# Courses Demo
This Jupyter notebook is for exploring the data set courses20-21.json
which consists of all Brandeis courses in the 20-21 academic year (Fall20, Spr21, Sum21) 
which had at least 1 student enrolled.

First we need to read the json file into a list of Python dictionaries

In [1]:
import json

In [2]:
with open("courses20-21.json","r",encoding='utf-8') as jsonfile:
    courses = json.load(jsonfile)

## Structure of a course
Next we look at the fields of each course dictionary and their values

In [3]:
print('there are',len(courses),'courses in the dataset')
print('here is the data for course 1246')
courses[1246]

there are 7813 courses in the dataset
here is the data for course 1246


{'limit': 28,
 'times': [{'start': 1080, 'end': 1170, 'days': ['w', 'm']}],
 'enrolled': 4,
 'details': 'Instruction for this course will be offered remotely. Meeting times for this course are listed in the schedule of classes (in ET).',
 'type': 'section',
 'status_text': 'Open',
 'section': '1',
 'waiting': 0,
 'instructor': ['An', 'Huang', 'anhuang@brandeis.edu'],
 'coinstructors': [],
 'code': ['MATH', '223A'],
 'subject': 'MATH',
 'coursenum': '223A',
 'name': 'Lie Algebras: Representation Theory',
 'independent_study': False,
 'term': '1203',
 'description': "Theorems of Engel and Lie. Semisimple Lie algebras, Cartan's criterion. Universal enveloping algebras, PBW theorem, Serre's construction. Representation theory. Other topics as time permits. Usually offered every second year.\nAn Huang"}

## Cleaning the data
If we want to sort courses by instructor or by code, we need to replace the lists with tuples (which are immutable lists)

In [4]:
for course in courses:
        course['instructor'] = tuple(course['instructor'])
        course['coinstructors'] = tuple([tuple(f) for f in course['coinstructors']])
        course['code']= tuple(course['code'])

In [5]:
print('notice that the instructor and code are tuples now')

*Supplied data*.

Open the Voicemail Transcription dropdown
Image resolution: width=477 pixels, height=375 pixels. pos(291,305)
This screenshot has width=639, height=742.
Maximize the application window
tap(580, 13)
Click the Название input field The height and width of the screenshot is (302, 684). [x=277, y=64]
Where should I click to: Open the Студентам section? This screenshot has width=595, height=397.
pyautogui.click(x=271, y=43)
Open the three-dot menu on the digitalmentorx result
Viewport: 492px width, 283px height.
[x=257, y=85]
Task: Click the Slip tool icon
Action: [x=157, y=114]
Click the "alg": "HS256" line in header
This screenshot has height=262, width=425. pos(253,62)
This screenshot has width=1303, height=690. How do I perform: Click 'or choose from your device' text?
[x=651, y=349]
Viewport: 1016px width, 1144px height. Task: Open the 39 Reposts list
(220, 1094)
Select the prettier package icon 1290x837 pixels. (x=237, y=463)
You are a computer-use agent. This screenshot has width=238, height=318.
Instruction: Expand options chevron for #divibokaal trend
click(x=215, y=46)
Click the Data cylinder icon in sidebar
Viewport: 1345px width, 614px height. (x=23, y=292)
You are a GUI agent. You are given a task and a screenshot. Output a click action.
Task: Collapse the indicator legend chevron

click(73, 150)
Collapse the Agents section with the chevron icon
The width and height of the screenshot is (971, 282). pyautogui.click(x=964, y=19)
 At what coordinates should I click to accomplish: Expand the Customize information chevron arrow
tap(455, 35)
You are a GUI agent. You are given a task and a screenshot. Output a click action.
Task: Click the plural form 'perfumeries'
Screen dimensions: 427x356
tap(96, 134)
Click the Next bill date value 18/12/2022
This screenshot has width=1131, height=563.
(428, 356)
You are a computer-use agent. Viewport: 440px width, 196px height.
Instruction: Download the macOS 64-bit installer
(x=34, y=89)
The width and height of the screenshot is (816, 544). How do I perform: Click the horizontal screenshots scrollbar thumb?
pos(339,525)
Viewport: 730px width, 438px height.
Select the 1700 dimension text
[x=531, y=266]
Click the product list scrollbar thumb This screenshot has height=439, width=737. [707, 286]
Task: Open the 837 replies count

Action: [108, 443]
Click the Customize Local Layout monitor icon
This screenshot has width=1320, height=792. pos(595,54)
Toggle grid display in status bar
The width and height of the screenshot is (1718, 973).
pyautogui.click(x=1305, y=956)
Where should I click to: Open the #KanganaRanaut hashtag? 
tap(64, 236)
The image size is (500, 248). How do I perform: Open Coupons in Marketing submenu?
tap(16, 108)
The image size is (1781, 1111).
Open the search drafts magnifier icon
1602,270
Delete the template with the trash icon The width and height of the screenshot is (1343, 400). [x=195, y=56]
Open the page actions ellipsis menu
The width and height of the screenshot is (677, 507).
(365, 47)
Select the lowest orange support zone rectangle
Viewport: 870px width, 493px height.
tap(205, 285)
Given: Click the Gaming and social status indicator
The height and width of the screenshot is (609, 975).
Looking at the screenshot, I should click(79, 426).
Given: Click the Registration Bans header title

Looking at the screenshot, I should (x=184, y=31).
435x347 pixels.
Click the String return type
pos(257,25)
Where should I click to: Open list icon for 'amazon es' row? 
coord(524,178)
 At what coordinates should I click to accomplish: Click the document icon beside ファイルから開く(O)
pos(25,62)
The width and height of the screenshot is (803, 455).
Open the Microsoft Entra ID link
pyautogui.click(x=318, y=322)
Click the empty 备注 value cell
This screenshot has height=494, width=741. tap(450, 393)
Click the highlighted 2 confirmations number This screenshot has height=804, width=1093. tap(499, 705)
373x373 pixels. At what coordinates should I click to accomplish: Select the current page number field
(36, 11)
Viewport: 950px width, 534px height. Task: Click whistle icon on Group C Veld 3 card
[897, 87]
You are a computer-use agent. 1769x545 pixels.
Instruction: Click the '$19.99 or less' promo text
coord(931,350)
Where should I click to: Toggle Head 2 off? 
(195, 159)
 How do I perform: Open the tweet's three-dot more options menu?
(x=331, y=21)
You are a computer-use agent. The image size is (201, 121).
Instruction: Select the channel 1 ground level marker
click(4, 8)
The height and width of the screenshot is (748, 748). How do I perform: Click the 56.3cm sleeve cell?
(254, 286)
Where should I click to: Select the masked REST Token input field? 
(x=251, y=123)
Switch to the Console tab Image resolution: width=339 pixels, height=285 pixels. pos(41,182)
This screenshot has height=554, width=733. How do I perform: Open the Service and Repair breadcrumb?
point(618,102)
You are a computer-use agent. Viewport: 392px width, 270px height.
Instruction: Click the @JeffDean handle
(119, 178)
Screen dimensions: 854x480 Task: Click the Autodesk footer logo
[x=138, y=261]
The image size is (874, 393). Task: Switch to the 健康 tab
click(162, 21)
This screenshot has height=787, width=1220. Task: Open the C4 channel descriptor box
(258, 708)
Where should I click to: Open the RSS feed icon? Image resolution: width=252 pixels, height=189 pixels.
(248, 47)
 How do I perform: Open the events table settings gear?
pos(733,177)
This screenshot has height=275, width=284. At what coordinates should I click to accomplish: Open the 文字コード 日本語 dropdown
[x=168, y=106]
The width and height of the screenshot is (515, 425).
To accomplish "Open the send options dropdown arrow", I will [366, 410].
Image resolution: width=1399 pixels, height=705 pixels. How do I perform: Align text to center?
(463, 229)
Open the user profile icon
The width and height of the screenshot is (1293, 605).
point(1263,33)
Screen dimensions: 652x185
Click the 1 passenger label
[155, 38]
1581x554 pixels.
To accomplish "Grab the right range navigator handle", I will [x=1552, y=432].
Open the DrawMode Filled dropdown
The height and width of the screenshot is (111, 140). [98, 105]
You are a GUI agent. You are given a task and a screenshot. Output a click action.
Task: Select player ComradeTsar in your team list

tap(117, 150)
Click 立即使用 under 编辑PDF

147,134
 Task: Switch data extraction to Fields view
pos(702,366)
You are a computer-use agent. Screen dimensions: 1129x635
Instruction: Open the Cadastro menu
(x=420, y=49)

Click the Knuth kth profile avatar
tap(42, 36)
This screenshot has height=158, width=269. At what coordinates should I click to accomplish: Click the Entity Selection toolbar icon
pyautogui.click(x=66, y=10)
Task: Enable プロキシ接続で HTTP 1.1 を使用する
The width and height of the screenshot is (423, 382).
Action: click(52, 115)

*Tasks for this exercise*.
1 - In the entries, replace "marker" with "flag" in the lines between the one holding "How do I perform: Open the tweet's" and the one holding "click(4, 8)", inclusive. Give back only those lines, with nothing else changed.
2 - Continue the notebook on Brandeis course data from its last line.
The entries are unrelated to the Brandeis course-data notebook.

*Responses by task*.
1 -
 How do I perform: Open the tweet's three-dot more options menu?
(x=331, y=21)
You are a computer-use agent. The image size is (201, 121).
Instruction: Select the channel 1 ground level flag
click(4, 8)

2 -
courses[1247]

notice that the instructor and code are tuples now


{'limit': None,
 'times': [{'start': 960, 'days': ['w', 'm'], 'end': 1050}],
 'enrolled': 7,
 'details': 'Instruction for this course will be offered remotely. Meeting times for this course are listed in the schedule of classes (in ET).',
 'type': 'section',
 'status_text': 'Open',
 'section': '1',
 'waiting': 0,
 'instructor': ('Michael', 'Strand', 'mstrand@brandeis.edu'),
 'coinstructors': (),
 'code': ('SOC', '204A'),
 'subject': 'SOC',
 'coursenum': '204A',
 'name': 'Foundations of Sociological Theory',
 'independent_study': False,
 'term': '1203',
 'description': 'Studies classic theoretical texts that have been foundational for sociology. Particular attention is paid to works of Marx, Durkheim, and Weber. Identifies questions and perspectives from these theorists that continue to be relevant for sociological thinking and research. Usually offered every second year.\nLaura Miller or Michael Strand'}

# Exploring the data set
Now we will show how to use straight python to explore the data set and answer some interesting questions. Next week we will start learning Pandas/Numpy which are packages that make it easier to explore large dataset efficiently.

Here are some questions we can try to asnwer:
* what are all of the subjects of courses (e.g. COSI, MATH, JAPN, PHIL, ...)
* which terms are represented?
* how many instructors taught at Brandeis last year?
* what were the five largest course sections?
* what were the five largest courses (where we combine sections)?
* which are the five largest subjects measured by number of courses offered?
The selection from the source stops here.